- [What is expected] Begin at the line containing "Identify the click" in the entries below and end at the line containing "Robot (1501, 669)"; transcribe that range exactly and nothing outside it.

- [Records for the exercise]
__________

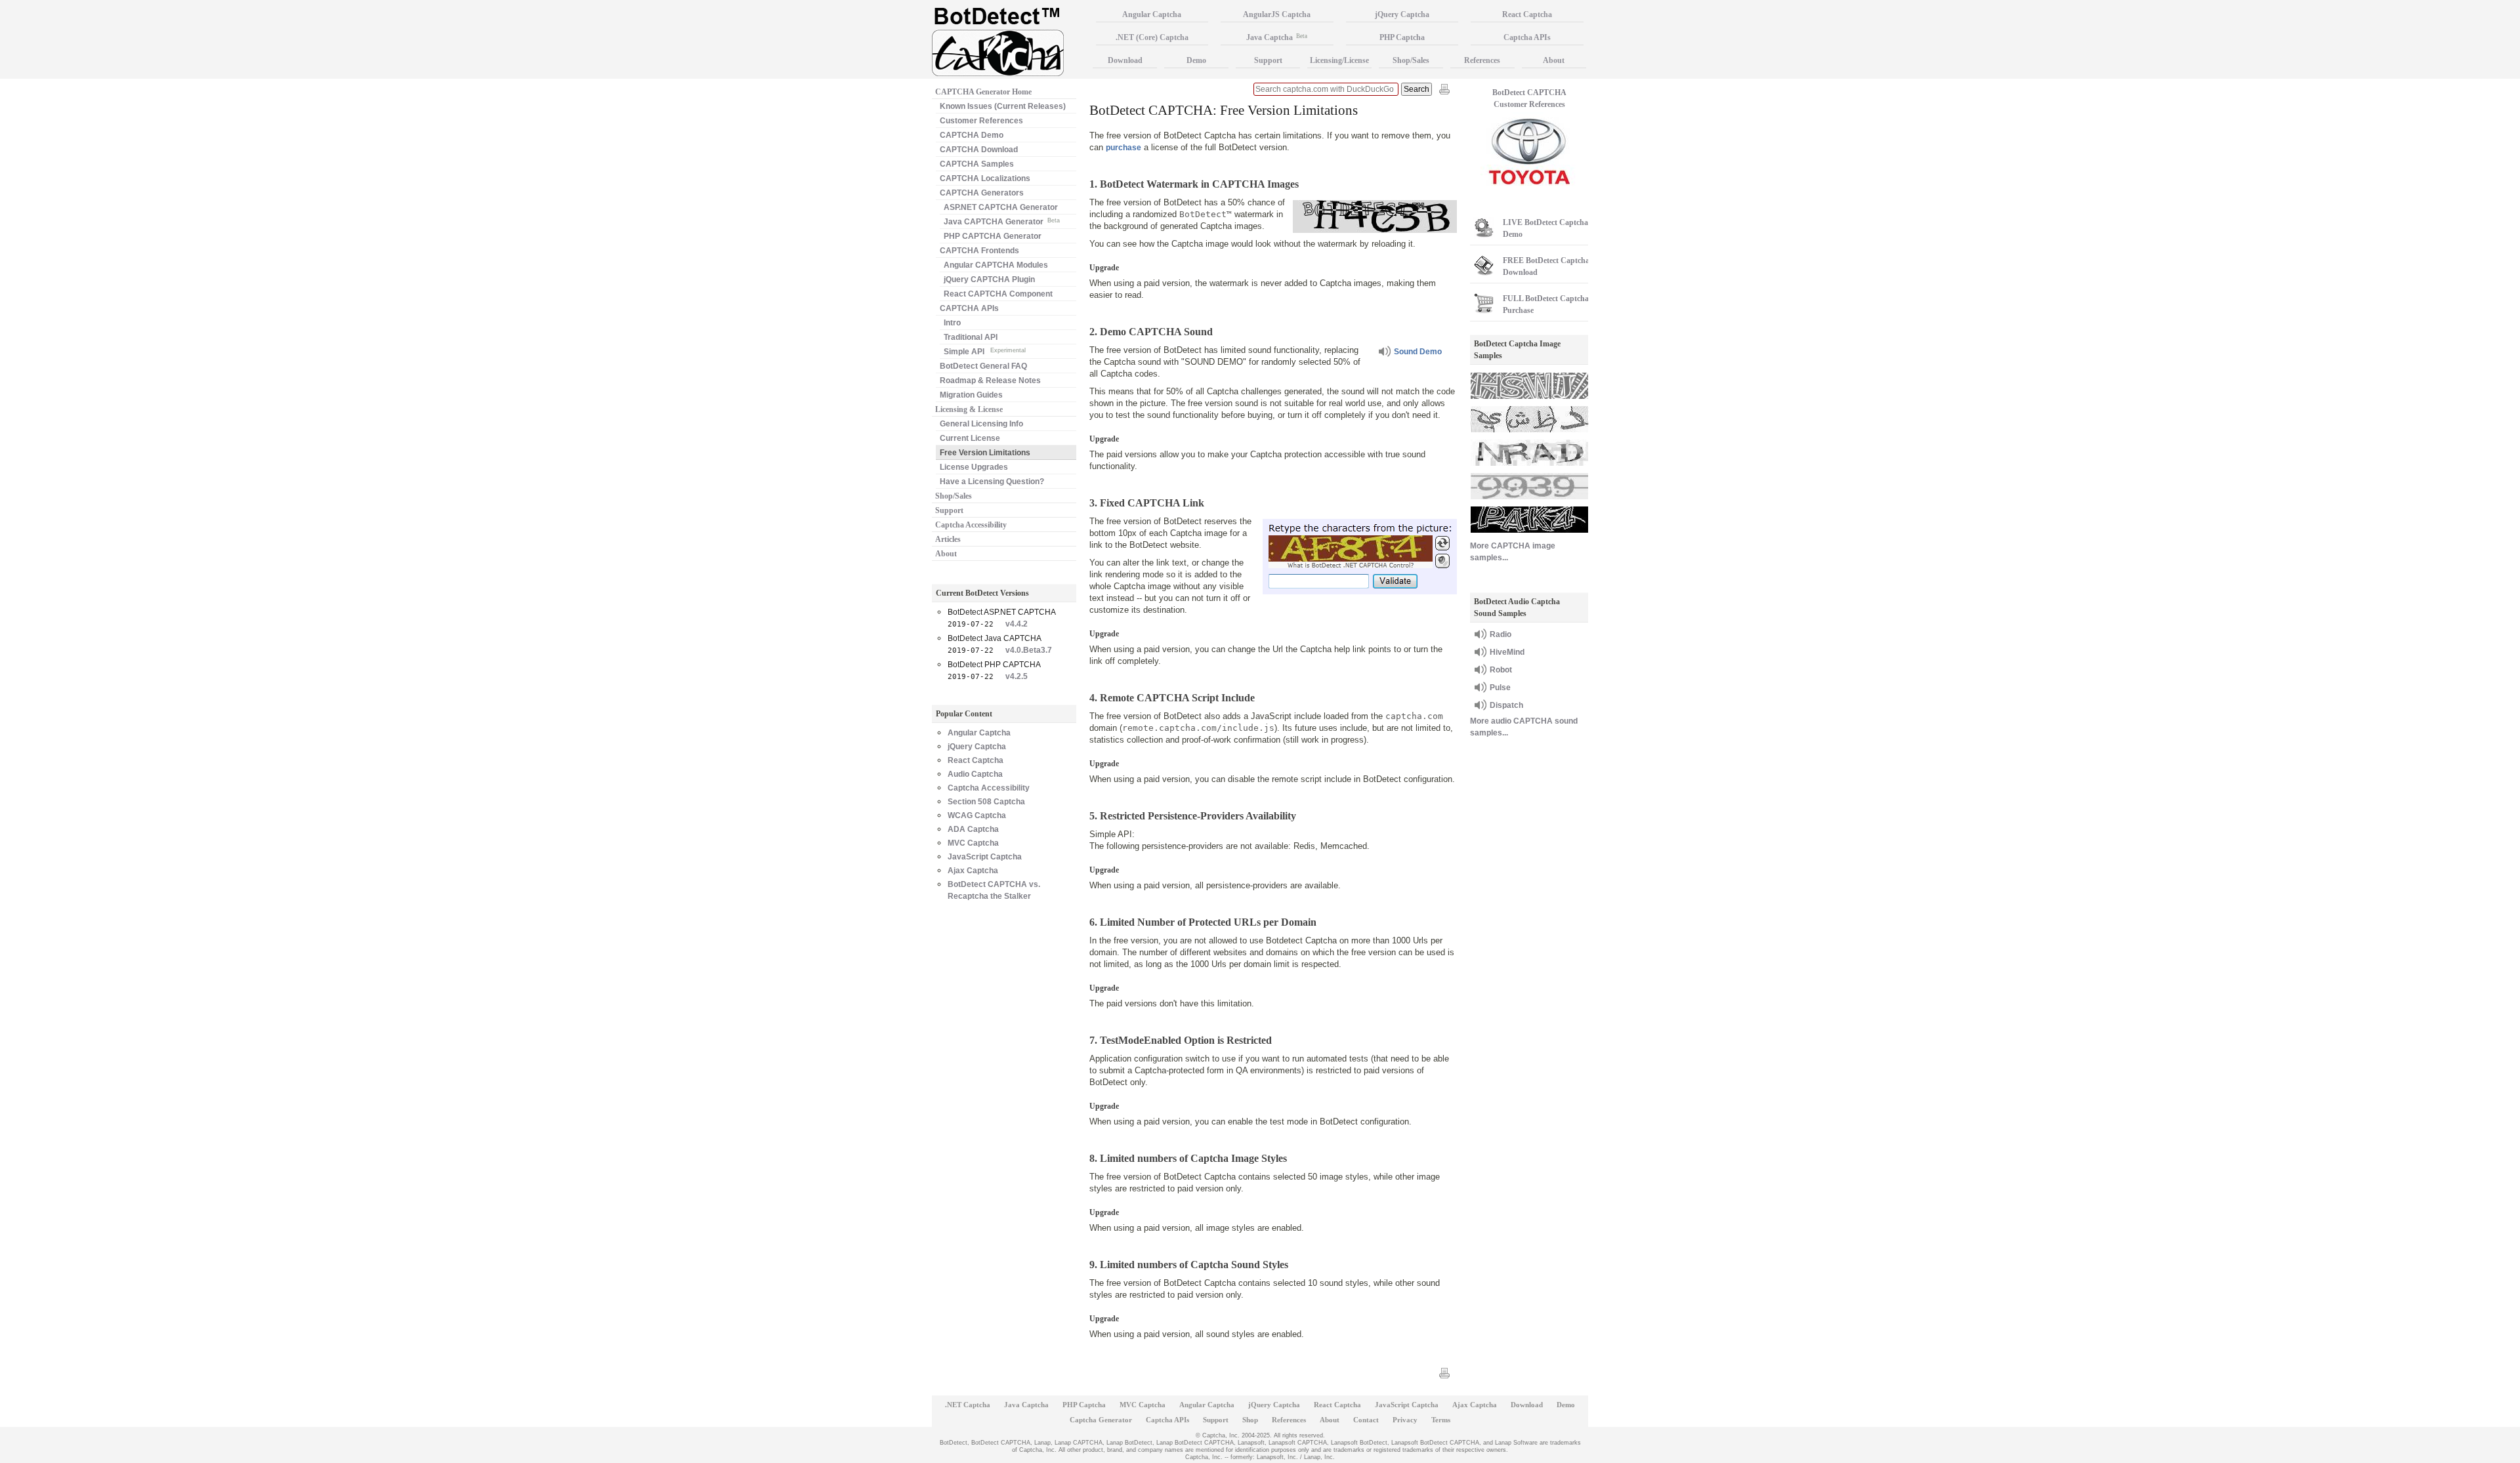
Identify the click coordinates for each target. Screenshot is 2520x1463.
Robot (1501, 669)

__________

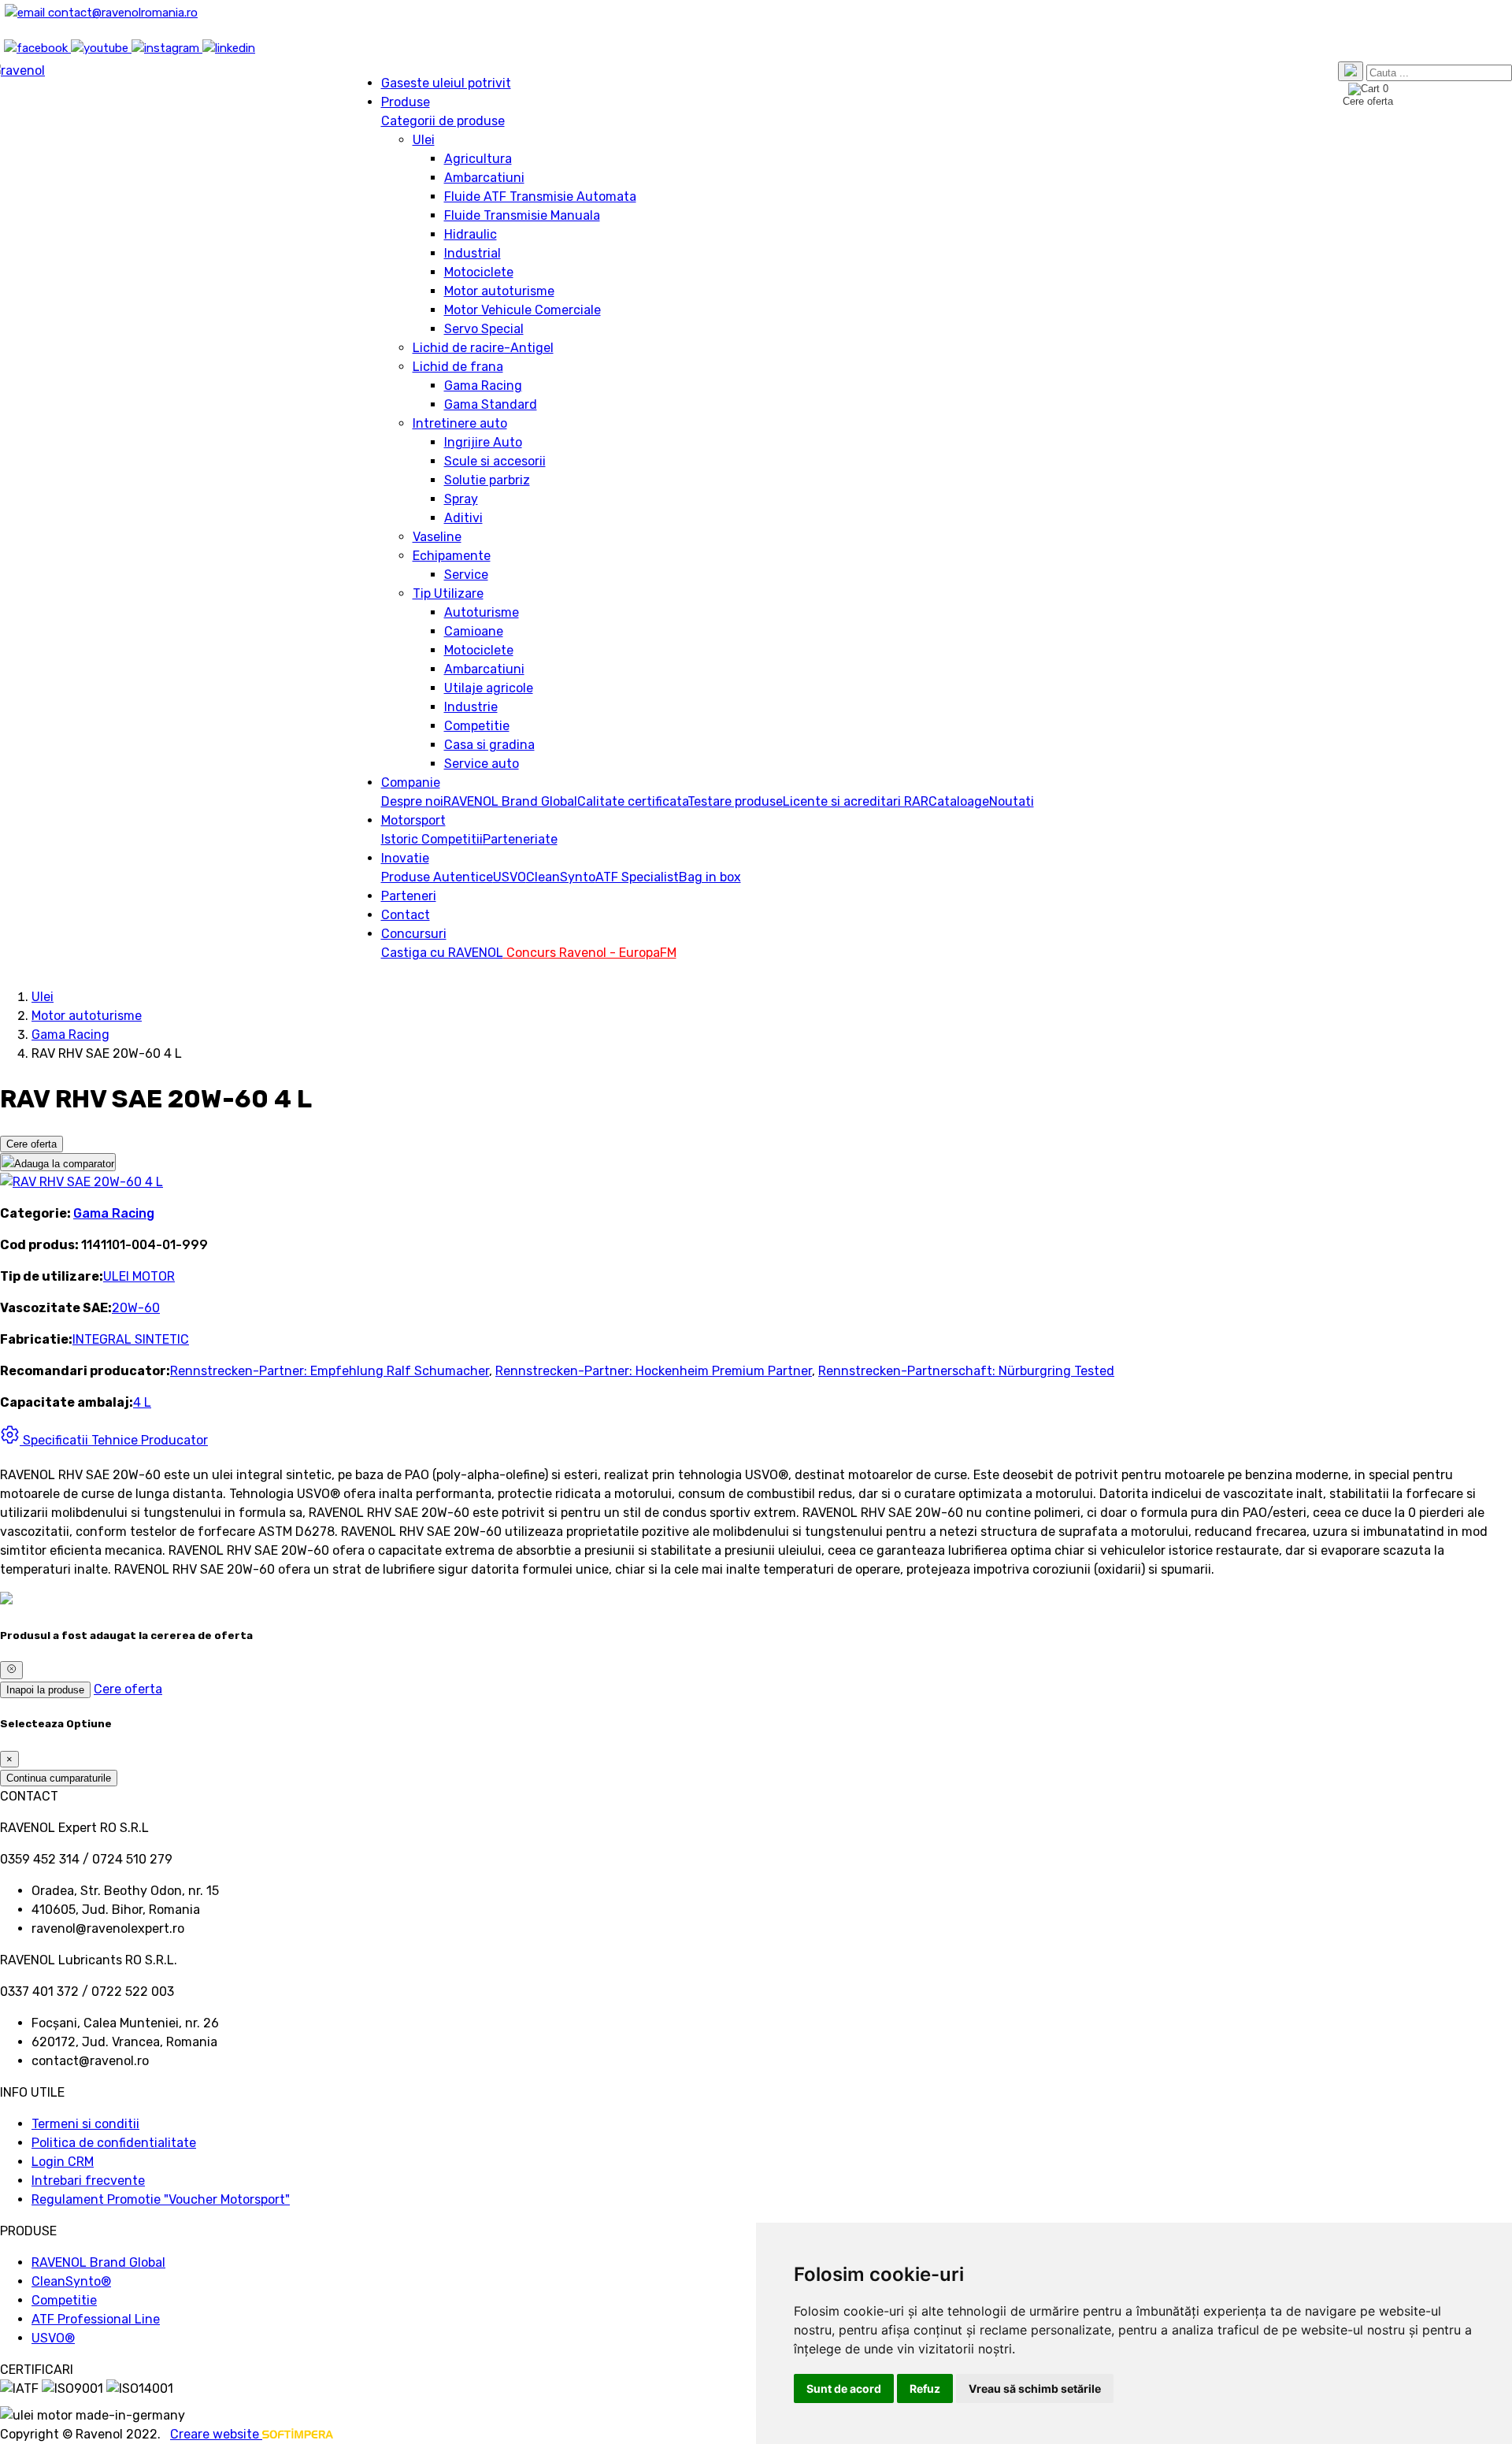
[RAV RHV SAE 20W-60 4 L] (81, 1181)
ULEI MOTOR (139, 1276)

__________

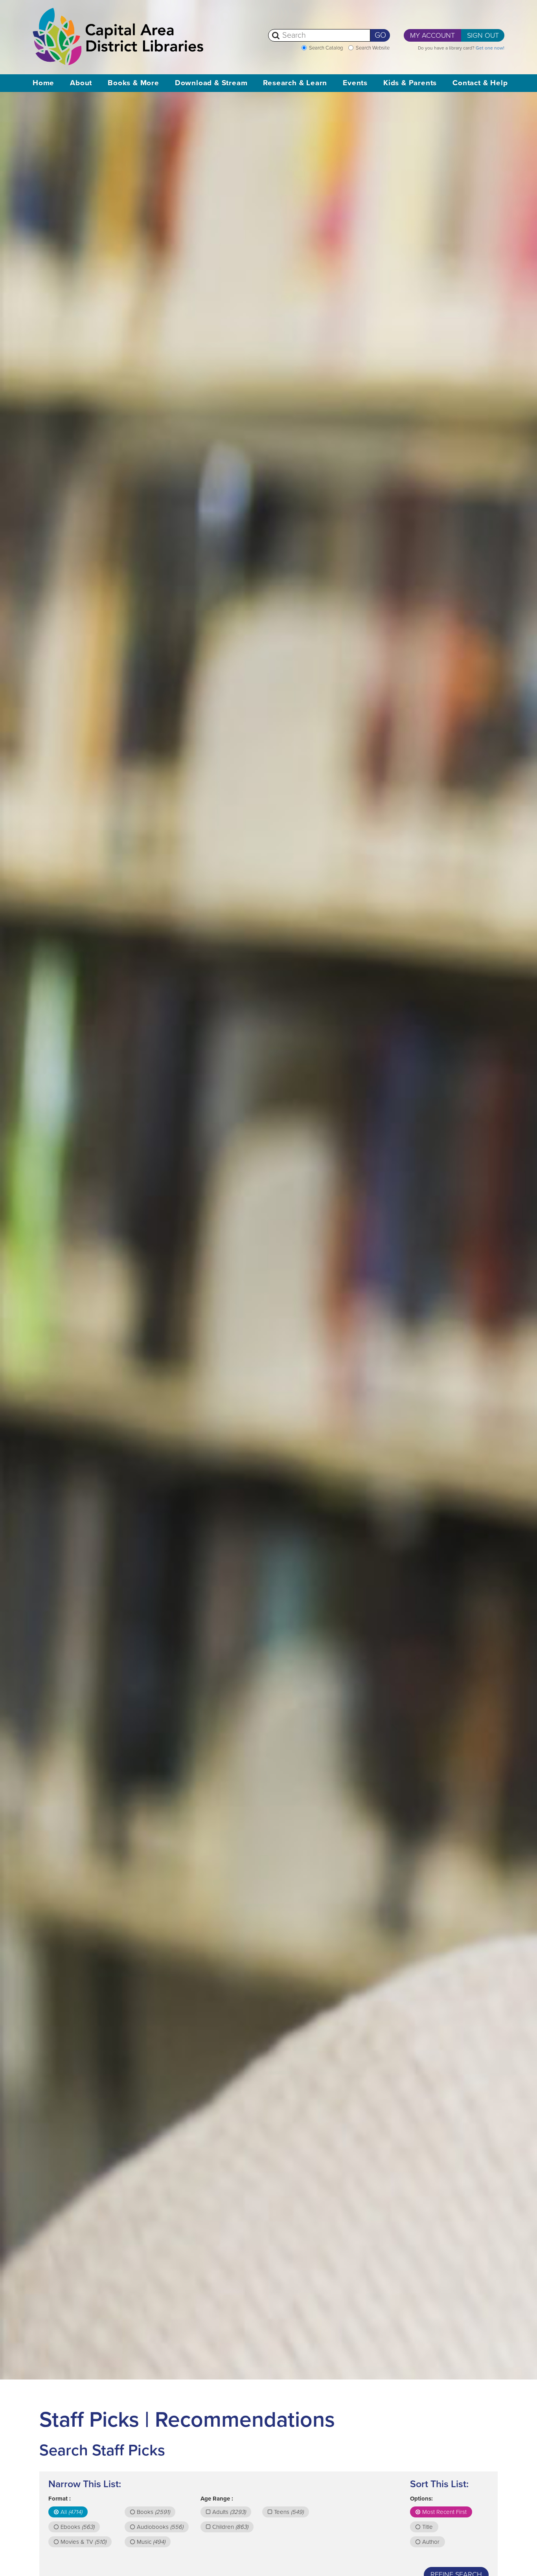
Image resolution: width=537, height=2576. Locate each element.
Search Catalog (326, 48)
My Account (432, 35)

__________

- [Response to this task]
Identify the click coordinates for each target. Screenshot is 2520x1463.
Robot (1501, 669)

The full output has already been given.